→ Instructions to follow:
Would you repeat the listing below exactly, with no pictures in it?

◆ ◆ ◆ ◆ ◆ ◆ ◆

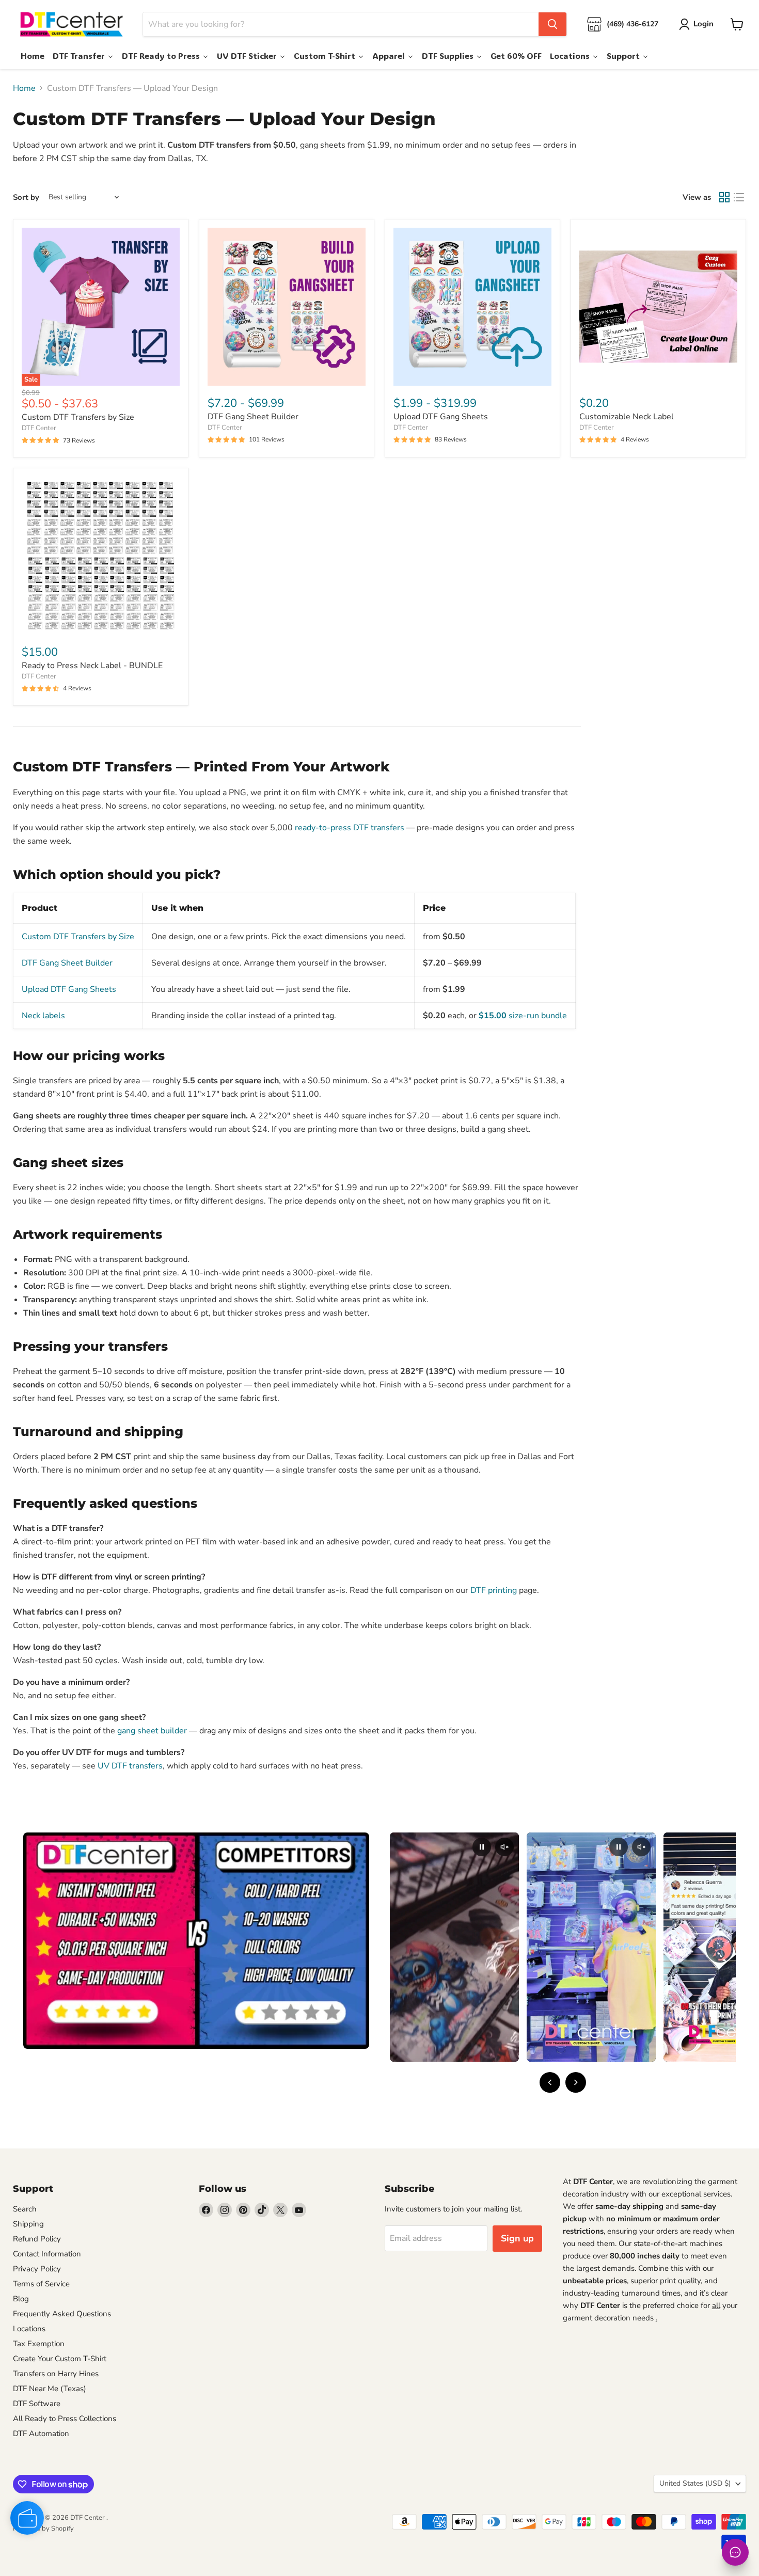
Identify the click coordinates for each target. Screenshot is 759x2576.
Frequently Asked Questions (62, 2314)
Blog (21, 2299)
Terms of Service (41, 2284)
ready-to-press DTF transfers (349, 827)
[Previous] (550, 2082)
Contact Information (47, 2254)
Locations (29, 2329)
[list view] (739, 197)
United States (695, 2483)
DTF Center (39, 428)
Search (25, 2209)
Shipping (28, 2224)
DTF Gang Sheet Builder (253, 416)
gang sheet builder (152, 1730)
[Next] (575, 2082)
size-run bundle (523, 1015)
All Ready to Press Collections (64, 2418)
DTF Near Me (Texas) (49, 2388)
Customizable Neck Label (626, 416)
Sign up (517, 2238)
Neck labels (43, 1015)
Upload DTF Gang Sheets (440, 416)
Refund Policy (37, 2239)
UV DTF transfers (130, 1766)
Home (24, 88)
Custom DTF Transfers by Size (78, 417)
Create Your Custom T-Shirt (59, 2358)
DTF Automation (41, 2433)
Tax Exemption (39, 2343)
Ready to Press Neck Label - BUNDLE (92, 665)
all (716, 2305)
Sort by (26, 197)
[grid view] (724, 197)
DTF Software (36, 2403)
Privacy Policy (37, 2269)
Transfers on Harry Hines (56, 2373)
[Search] (552, 24)
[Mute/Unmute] (504, 1847)
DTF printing (493, 1590)
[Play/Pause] (481, 1847)
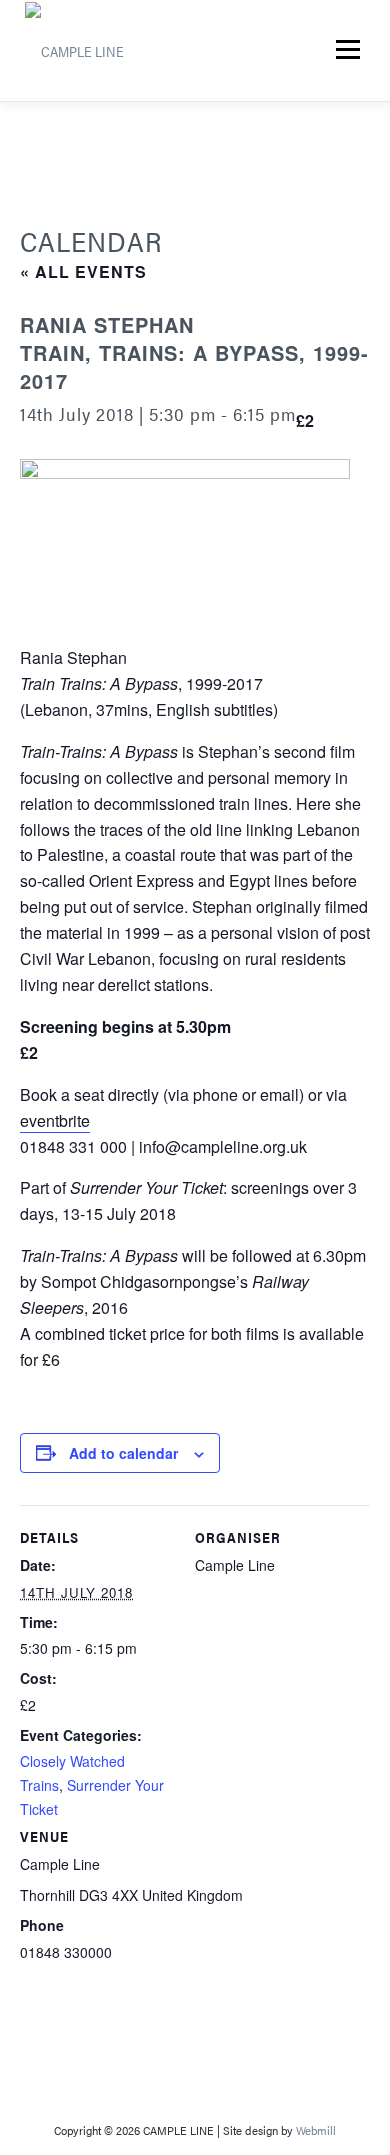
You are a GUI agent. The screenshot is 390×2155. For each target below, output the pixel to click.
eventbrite (55, 1120)
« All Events (83, 271)
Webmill (316, 2130)
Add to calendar (123, 1453)
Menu (346, 50)
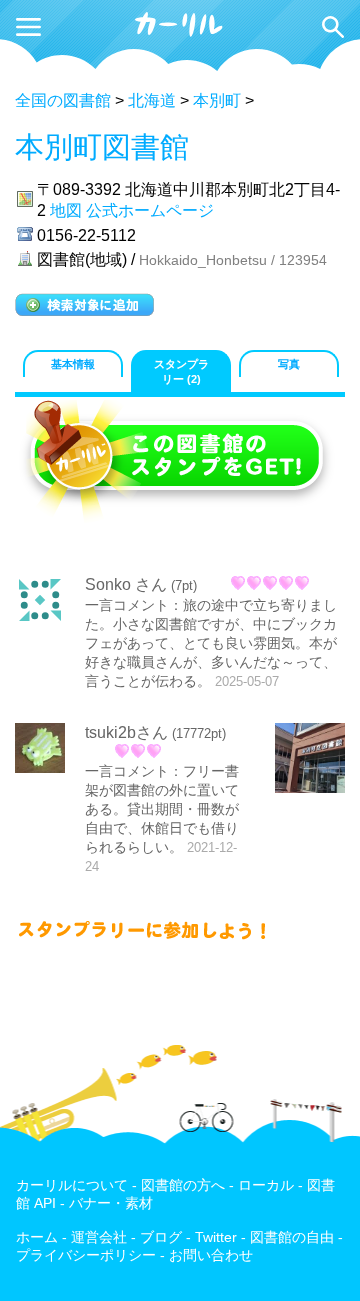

◆ ◆ ◆ ◆ ◆ ◆ ◆

→ Reply to the exercise:
Identify the click coordinates for each target. Screenshot is 759x2576.
Frequently Asked Questions (62, 2314)
Blog (21, 2299)
Terms of Service (41, 2284)
ready-to-press DTF transfers (349, 827)
[Previous] (550, 2082)
Contact Information (47, 2254)
Locations (29, 2329)
[list view] (739, 197)
United States (695, 2483)
DTF Center (39, 428)
Search (25, 2209)
Shipping (28, 2224)
DTF Gang Sheet Builder (253, 416)
gang sheet builder (152, 1730)
[Next] (575, 2082)
size-run bundle (523, 1015)
All Ready to Press Collections (64, 2418)
DTF Near Me (Texas) (49, 2388)
Customizable Neck Label (626, 416)
Sign up (517, 2238)
Neck labels (43, 1015)
Upload DTF Gang Sheets (440, 416)
Refund Policy (37, 2239)
UV DTF transfers (130, 1766)
Home (24, 88)
Custom DTF Transfers by Size (78, 417)
Create Your Custom T-Shirt (59, 2358)
DTF Automation (41, 2433)
Tax Exemption (39, 2343)
Ready to Press Neck Label - BUNDLE (92, 665)
all (716, 2305)
Sort by (26, 197)
[grid view] (724, 197)
DTF Software (36, 2403)
Privacy Policy (37, 2269)
Transfers on Harry Hines (56, 2373)
[Search] (552, 24)
[Mute/Unmute] (504, 1847)
DTF printing (493, 1590)
[Play/Pause] (481, 1847)
You are a GUI agent. The screenshot is 390×2155. For each target below, output the pixel to click.
eventbrite (55, 1120)
« All Events (83, 271)
Webmill (316, 2130)
Add to calendar (123, 1453)
Menu (346, 50)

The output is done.